Pietro PIZZUTI, Qui a tué Amy Winehouse, Oiseaux de nuit, coll. “Rideaux rouges”, 2020, 96 p., 10 €, ISBN : 978-2-931101-19-3
Pietro PIZZUTI, Pop-corn, Oiseaux de nuit, coll. “Rideaux rouges”, 2020, 96 p., 10 €, ISBN : 978-2-931101-18-6
Les actrices et les acteurs sont les lucioles de nos scènes ; ils apparaissent, elles disparaissent et demeurent dans la mémoire du spectateur et des autres actrices et acteurs. Le souvenir d’une voix, le tremblement d’un geste, la présence d’un corps l’intonation singulière donnée à un mot, tout fait que le théâtre s’appuie sur une magie de la mémoire et de l’oubli conjoints.

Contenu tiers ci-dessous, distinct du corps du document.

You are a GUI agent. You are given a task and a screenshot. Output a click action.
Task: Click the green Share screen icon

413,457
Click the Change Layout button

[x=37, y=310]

Antoine Vitez disait du texte de théâtre qu’il était comme la structure engloutie d’un vaisseau et que la représentation lui donnait sa force, son existence, sa plénitude ; c’était le vent dans les voiles, des vagues sur la coque, les pas des marins courant sur le pont… Le vaisseau était remis à flots chaque soir pour délivrer véritablement ce que le texte recelait. Écrire et jouer sont toujours une variation palimpseste sur les corps intérieurs, les voix et les mouvements du temps capté.
Né à Rome, diplômé en sociologie à l’Université Catholique de Louvain et en art dramatique au Conservatoire de Bruxelles, Pietro Pizzuti interprète plus de soixante rôles au théâtre et au cinéma, et met en scène une trentaine de spectacles.
C’est un artiste vertigineux: ses talents et ses compétences multiples en témoignent…
Acteur, auteur, metteur en scène, traducteur de l’italien, organisateur d’événements culturels, il sait que le théâtre est fragile, en instance de disparition perpétuelle, et que la santé du théâtre, c’est d’être en crise justement.
Il a affronté de multiples fois cette crise et l’a transformée en créations puissantes où sa voix reconnaissable entre toutes, sa plasticité corporelle, son jeu d’intériorité et de commedia dell’arte en même temps ont souvent témoigné de l’état du théâtre et de son temps.
Qui a tué Amy Winehouse et Pop-corn, deux pièces récemment publiées, sont des variations clownesques sur la perte des illusions et la construction d’utopies. Les dialogues percutants et en même temps subtilement menés forment une forme de joute dialectique car l’auteur n’a pas peur du texte ; il sait que l’acteur est au service du texte à condition que celui-ci ne sature pas, qu’il soit troué et que l’espace de jeu soit intriqué dans la parole et la dynamique dramaturgique.
Qui a tué Amy Winehouse
Un titre étrange qui semble rappeler le destin misérable et tragique de la chanteuse, ou bien est-ce de chacune et de chacun d’entre nous dont parle l’auteur? De nous en simulacres, en maquillages et repentirs? Gauthier est un clown au bord du précipice, il va lâcher la vie aujourd’hui, il le veut. Sambuca est venu faire son métier d’ange. Et la rencontre a lieu, comme une explosion d’énergie, de joutes et d’intime partage. Encore une fois, l’auteur accélère et décélère avec maestria, les bouleversements ont besoin de haute tension.
Pop-corn
MartO, sexy-clown, explose l’audimat. Comme un phénomène de l’obscénité du temps. Présentatrice vedette de « Pop-Corn, le show qui saute qui peut ! » elle pousse à bout des personnalités et politiciens en vogue à force de questions vicieuses, d’injonctions paradoxales, de fakes… Un jour, elle apprend qu’elle est « virée”, comme la presse nomme aujourd’hui cette façon de rompre dans un temps de violence et d’anonymat… C’est la vitesse avec laquelle le mépris s’impose qui fait aussi la matière de cette pièce grinçante.
Un théâtre de combat donc, d’affrontements, de lutte entre la vie intérieure et les exigences collectives…
Les deux pièces ont paru aux Éditions Les Oiseaux de nuit nées en 2020, dirigées par Aurélie Vauthrin-Ledent. Plus de quarante titres ont été publiés, dans tous les styles d’écriture…
Daniel Simon
Les deux pièces ont été créées sur nos scènes.